Левон Оганезов. В одном провинциальном городе во время концерта что-то случилось с аппаратурой и выступавший (естественно под фонограмму) певец не смог продолжать своё выступление. Публика стала возмущаться и скандировать: — Халтура, халтура!!! Выскочивший на сцену конферансье стал раскланиваться и говорить: — Приедем, обязательно приедем!

Ещё одна беда Перцова состояла в том, что он не понял, что «Христофор» — это средоточие личностей. Мы, разумеется, были не так опытны в эстраде, но все знали цену и своим способностям, и своим характерам.
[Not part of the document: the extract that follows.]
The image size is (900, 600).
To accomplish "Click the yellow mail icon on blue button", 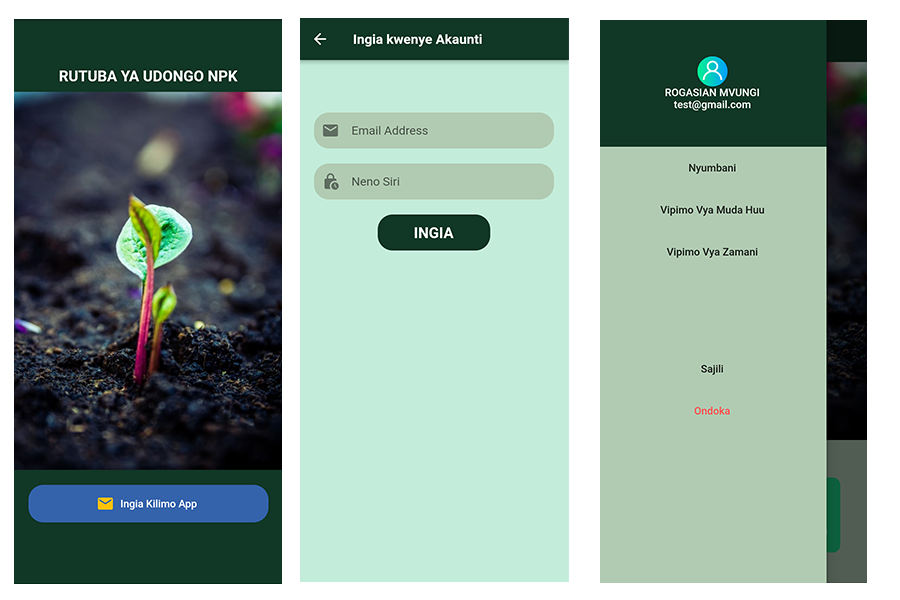I will pyautogui.click(x=105, y=504).
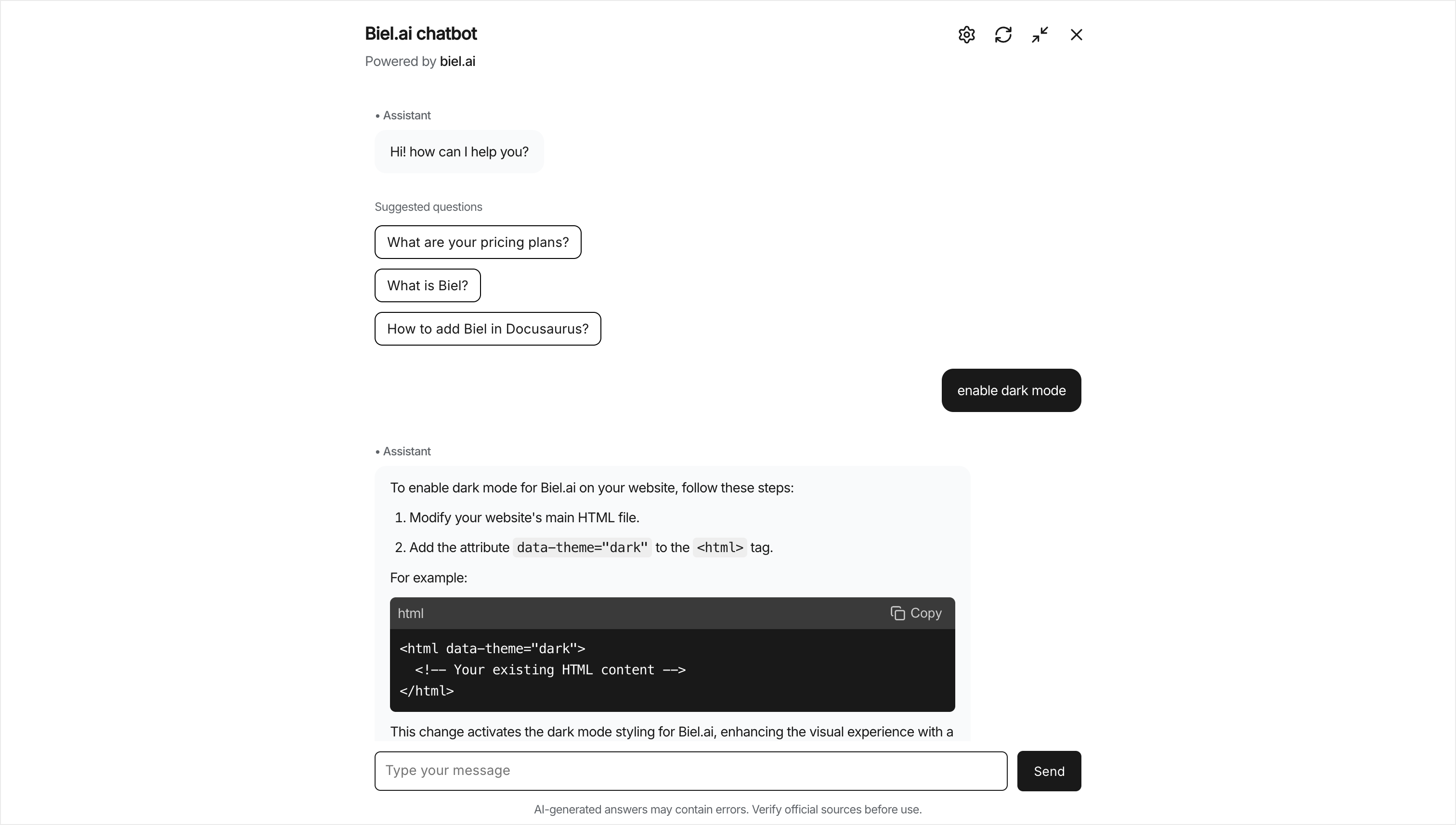Viewport: 1456px width, 825px height.
Task: Collapse the chat widget using the minimize arrows
Action: click(1040, 34)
С нами нельзя было долго обращаться как с колесиками и винтиками, а Перцов мог с легкостью оскорбить любого из нас, обозвав прилюдно бездарью. Потом он, правда, с такой же легкостью об этом забывал, но у нас обида долго не проходила и даже накапливалась, как радиация. На первых порах мы все терпели, потому что понимали, что «Христофор» держится на Перцове, без него он сразу же рухнет. Но шло время, мы приобретали опыт, начинали понемногу разбираться в тонкостях эстрады и в наших оценках деятельности Перцова стали появляться все чаще критические нотки. Он это тоже, видимо, чувствовал, но ошибок своих признавать не хотел и во всем винил нас.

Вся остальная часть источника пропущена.